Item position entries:
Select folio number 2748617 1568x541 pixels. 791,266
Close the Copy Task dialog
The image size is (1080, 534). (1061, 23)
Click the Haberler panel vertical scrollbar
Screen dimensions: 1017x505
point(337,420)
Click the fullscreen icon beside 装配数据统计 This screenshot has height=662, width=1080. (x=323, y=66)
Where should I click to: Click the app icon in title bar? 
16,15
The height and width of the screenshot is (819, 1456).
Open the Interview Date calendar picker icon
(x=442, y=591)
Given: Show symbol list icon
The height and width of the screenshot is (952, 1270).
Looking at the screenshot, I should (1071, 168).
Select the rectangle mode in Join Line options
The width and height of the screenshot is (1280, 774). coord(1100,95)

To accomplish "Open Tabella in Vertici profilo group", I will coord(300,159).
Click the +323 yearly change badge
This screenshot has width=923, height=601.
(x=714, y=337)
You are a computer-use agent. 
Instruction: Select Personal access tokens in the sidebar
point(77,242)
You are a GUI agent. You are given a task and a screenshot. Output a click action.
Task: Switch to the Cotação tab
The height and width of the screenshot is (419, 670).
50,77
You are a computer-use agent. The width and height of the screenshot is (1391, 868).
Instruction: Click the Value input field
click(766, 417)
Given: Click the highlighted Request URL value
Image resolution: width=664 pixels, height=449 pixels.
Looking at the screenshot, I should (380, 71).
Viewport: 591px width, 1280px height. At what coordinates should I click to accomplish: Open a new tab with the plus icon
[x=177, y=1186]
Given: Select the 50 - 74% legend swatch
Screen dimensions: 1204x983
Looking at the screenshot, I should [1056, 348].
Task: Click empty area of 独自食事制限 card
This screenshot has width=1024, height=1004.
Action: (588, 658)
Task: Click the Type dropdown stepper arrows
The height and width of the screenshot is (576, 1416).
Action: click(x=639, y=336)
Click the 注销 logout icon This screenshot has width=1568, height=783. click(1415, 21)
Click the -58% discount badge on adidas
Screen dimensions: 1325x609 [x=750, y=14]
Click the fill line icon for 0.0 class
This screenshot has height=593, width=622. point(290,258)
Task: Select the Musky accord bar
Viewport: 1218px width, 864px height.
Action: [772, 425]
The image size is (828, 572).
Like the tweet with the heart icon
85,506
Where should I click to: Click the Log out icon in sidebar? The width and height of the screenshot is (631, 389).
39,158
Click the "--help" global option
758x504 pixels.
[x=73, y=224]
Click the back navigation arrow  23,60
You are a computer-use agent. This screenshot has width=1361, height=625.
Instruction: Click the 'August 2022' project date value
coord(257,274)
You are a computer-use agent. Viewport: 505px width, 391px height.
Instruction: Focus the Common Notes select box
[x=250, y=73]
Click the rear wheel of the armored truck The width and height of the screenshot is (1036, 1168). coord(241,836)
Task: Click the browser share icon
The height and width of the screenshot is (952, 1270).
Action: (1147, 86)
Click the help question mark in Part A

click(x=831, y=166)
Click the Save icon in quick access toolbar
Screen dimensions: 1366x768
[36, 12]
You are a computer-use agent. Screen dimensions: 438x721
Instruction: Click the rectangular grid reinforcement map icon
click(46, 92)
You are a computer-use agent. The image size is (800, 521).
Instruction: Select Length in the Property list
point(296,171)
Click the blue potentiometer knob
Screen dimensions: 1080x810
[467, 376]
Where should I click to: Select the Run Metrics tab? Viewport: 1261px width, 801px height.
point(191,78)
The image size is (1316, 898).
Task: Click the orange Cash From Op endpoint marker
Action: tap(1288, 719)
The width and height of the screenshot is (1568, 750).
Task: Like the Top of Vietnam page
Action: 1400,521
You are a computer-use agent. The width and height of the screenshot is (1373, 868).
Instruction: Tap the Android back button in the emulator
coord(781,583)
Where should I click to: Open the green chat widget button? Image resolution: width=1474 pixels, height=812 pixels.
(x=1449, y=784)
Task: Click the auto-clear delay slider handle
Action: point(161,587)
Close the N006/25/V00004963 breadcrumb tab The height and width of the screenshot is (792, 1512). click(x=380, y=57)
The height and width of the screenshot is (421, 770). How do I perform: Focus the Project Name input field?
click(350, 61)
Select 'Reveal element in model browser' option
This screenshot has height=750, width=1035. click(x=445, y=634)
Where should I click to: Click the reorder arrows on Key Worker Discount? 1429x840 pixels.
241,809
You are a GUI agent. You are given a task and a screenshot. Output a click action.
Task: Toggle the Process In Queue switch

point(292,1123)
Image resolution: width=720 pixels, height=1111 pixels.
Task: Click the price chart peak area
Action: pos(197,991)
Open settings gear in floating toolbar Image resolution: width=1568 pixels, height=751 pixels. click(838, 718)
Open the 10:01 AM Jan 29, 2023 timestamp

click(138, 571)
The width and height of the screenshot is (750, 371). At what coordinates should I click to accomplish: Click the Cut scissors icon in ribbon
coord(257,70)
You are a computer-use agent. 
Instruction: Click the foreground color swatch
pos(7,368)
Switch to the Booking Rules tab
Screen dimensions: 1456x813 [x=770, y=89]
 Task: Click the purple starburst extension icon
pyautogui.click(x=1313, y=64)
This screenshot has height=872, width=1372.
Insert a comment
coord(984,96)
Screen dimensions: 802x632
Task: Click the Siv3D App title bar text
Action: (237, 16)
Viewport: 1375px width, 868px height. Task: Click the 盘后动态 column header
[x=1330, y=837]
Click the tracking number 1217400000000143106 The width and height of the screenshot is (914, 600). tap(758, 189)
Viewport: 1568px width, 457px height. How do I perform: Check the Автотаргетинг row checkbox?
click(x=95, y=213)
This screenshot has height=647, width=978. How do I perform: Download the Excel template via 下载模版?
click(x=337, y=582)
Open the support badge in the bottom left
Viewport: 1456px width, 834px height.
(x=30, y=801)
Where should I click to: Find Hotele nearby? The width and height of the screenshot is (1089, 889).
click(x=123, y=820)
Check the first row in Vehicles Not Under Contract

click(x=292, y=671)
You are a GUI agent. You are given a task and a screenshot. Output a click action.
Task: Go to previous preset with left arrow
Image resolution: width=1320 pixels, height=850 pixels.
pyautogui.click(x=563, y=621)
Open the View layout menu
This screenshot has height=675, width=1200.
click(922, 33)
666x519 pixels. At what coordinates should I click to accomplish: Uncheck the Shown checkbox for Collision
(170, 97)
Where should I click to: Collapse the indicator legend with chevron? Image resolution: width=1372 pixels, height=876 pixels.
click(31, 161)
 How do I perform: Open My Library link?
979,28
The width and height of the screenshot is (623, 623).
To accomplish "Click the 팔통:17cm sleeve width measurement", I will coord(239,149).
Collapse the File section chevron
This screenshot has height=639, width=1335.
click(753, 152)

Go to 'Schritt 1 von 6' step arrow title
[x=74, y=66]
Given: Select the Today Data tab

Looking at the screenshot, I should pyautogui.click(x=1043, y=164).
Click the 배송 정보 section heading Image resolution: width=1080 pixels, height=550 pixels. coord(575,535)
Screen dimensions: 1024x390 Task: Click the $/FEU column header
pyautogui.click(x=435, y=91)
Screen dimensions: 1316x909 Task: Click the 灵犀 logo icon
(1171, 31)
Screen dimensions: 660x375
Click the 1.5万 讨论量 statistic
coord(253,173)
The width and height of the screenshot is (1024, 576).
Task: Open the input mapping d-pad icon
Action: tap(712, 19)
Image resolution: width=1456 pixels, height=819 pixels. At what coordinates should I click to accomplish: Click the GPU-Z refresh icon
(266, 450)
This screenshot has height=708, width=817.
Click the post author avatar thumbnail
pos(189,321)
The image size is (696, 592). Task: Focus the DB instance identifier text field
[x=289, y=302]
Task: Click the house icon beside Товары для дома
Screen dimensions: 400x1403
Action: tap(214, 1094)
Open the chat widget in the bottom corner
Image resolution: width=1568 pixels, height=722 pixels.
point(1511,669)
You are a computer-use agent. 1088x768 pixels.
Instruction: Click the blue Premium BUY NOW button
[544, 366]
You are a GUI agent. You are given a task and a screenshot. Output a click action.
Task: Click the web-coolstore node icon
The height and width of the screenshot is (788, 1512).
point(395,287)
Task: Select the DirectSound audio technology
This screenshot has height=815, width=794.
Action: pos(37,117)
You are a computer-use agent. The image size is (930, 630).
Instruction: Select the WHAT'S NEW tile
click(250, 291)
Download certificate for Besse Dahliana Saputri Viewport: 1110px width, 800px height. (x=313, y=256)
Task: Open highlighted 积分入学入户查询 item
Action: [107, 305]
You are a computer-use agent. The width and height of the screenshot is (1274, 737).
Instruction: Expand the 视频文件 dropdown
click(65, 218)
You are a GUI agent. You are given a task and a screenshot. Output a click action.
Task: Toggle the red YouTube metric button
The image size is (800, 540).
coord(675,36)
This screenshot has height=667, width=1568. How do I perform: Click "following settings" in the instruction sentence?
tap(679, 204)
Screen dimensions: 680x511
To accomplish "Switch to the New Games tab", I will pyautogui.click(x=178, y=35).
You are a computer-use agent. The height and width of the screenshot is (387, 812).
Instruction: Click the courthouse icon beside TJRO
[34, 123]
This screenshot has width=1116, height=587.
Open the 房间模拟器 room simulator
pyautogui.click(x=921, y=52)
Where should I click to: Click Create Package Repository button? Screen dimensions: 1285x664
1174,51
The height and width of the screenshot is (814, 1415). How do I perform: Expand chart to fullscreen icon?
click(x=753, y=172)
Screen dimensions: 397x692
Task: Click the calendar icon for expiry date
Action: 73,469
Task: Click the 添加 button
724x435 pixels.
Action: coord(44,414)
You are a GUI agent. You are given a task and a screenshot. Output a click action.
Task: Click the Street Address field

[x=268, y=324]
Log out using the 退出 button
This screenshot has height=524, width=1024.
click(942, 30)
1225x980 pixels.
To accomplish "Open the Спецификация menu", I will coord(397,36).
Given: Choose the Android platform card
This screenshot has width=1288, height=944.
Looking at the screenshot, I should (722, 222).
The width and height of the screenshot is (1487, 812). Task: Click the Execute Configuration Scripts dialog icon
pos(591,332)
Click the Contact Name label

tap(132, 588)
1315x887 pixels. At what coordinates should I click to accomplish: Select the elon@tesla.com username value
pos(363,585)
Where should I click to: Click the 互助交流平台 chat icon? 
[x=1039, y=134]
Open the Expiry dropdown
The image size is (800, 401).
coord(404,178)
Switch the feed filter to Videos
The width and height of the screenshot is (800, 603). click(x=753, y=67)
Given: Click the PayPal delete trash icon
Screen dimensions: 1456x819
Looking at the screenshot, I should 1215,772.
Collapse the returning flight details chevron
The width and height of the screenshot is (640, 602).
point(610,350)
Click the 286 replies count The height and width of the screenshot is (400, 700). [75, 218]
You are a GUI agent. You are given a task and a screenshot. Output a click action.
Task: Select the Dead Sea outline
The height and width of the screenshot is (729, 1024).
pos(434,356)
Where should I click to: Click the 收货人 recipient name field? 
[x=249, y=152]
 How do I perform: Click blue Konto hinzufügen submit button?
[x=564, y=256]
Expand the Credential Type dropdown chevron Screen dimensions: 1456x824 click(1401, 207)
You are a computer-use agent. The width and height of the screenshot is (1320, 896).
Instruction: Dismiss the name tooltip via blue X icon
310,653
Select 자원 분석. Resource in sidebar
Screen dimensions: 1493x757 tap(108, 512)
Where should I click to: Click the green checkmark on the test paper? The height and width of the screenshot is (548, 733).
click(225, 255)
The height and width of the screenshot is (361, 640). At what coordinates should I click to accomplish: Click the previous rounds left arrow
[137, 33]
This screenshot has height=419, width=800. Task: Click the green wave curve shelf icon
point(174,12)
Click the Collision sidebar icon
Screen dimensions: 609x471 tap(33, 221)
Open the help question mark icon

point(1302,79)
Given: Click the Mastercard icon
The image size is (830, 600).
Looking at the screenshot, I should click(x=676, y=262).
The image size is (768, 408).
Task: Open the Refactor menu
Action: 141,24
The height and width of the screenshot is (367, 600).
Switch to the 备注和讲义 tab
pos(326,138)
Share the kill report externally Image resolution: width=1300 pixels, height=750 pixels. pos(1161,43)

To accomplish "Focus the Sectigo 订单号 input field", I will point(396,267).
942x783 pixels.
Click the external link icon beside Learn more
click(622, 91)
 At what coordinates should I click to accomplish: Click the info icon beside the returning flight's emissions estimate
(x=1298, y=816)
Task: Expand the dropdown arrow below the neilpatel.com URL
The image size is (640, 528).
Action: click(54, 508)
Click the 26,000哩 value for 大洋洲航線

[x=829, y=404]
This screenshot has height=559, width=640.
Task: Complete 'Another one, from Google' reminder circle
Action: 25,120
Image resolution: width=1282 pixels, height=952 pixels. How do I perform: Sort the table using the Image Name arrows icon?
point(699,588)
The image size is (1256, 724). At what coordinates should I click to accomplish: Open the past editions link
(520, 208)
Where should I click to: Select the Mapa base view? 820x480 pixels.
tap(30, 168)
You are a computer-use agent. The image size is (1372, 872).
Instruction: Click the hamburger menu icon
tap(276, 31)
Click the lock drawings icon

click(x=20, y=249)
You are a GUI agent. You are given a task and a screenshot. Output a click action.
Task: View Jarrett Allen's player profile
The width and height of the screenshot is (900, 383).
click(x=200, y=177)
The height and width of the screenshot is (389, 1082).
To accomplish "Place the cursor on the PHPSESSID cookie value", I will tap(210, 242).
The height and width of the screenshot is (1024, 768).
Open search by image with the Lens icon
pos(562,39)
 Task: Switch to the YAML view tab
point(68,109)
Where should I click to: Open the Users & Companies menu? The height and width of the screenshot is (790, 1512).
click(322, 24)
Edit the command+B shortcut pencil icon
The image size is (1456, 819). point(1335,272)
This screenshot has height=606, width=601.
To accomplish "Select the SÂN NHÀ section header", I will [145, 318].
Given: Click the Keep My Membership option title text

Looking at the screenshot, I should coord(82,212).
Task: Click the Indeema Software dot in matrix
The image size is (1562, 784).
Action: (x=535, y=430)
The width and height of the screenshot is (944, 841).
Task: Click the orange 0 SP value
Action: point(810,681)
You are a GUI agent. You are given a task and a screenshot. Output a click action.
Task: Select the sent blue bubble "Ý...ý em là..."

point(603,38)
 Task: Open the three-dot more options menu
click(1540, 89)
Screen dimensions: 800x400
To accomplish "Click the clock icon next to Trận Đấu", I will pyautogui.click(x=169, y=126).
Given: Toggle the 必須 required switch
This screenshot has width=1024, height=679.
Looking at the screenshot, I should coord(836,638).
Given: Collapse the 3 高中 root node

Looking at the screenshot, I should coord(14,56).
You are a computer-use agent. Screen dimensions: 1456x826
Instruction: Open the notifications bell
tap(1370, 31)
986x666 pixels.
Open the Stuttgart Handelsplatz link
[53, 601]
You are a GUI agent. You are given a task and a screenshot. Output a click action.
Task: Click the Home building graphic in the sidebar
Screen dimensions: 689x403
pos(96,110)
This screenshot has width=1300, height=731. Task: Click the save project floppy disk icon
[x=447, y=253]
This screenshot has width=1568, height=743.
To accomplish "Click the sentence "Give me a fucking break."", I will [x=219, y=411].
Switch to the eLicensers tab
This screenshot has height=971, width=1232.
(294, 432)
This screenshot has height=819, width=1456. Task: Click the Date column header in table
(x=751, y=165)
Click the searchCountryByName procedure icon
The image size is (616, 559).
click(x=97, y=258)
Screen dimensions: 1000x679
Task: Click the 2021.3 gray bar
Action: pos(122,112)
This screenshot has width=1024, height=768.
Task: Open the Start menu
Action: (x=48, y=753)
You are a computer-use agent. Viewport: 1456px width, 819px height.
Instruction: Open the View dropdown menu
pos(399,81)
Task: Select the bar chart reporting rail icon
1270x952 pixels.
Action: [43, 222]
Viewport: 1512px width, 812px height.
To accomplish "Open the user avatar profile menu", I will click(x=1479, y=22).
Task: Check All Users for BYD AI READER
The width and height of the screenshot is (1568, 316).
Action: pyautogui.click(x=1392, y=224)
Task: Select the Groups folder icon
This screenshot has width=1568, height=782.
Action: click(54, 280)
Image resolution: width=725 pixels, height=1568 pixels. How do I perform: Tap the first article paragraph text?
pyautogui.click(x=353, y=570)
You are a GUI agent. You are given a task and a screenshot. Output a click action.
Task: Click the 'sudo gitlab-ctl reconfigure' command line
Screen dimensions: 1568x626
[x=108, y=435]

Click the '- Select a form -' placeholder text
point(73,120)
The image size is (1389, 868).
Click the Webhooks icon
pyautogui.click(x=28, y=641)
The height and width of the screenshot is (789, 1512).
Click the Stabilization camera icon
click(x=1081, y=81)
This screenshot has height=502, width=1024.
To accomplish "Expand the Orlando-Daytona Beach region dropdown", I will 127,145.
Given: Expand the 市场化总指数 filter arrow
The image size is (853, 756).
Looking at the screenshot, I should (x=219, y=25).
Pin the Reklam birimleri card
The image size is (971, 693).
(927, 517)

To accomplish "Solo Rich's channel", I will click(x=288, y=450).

### [What is asked]
Switch "tweet" to "post" in the part of the records that opens with the line containing "Click the 注销" and closes with the line containing "coord(257,274)". Give back only that part, with every other word unchanged.

### [Output of the exercise]
Click the 注销 logout icon This screenshot has width=1568, height=783. click(1415, 21)
Click the -58% discount badge on adidas
Screen dimensions: 1325x609 [x=750, y=14]
Click the fill line icon for 0.0 class
This screenshot has height=593, width=622. point(290,258)
Task: Select the Musky accord bar
Viewport: 1218px width, 864px height.
Action: [772, 425]
The image size is (828, 572).
Like the post with the heart icon
85,506
Where should I click to: Click the Log out icon in sidebar? The width and height of the screenshot is (631, 389).
39,158
Click the "--help" global option
758x504 pixels.
[x=73, y=224]
Click the back navigation arrow  23,60
You are a computer-use agent. This screenshot has width=1361, height=625.
Instruction: Click the 'August 2022' project date value
coord(257,274)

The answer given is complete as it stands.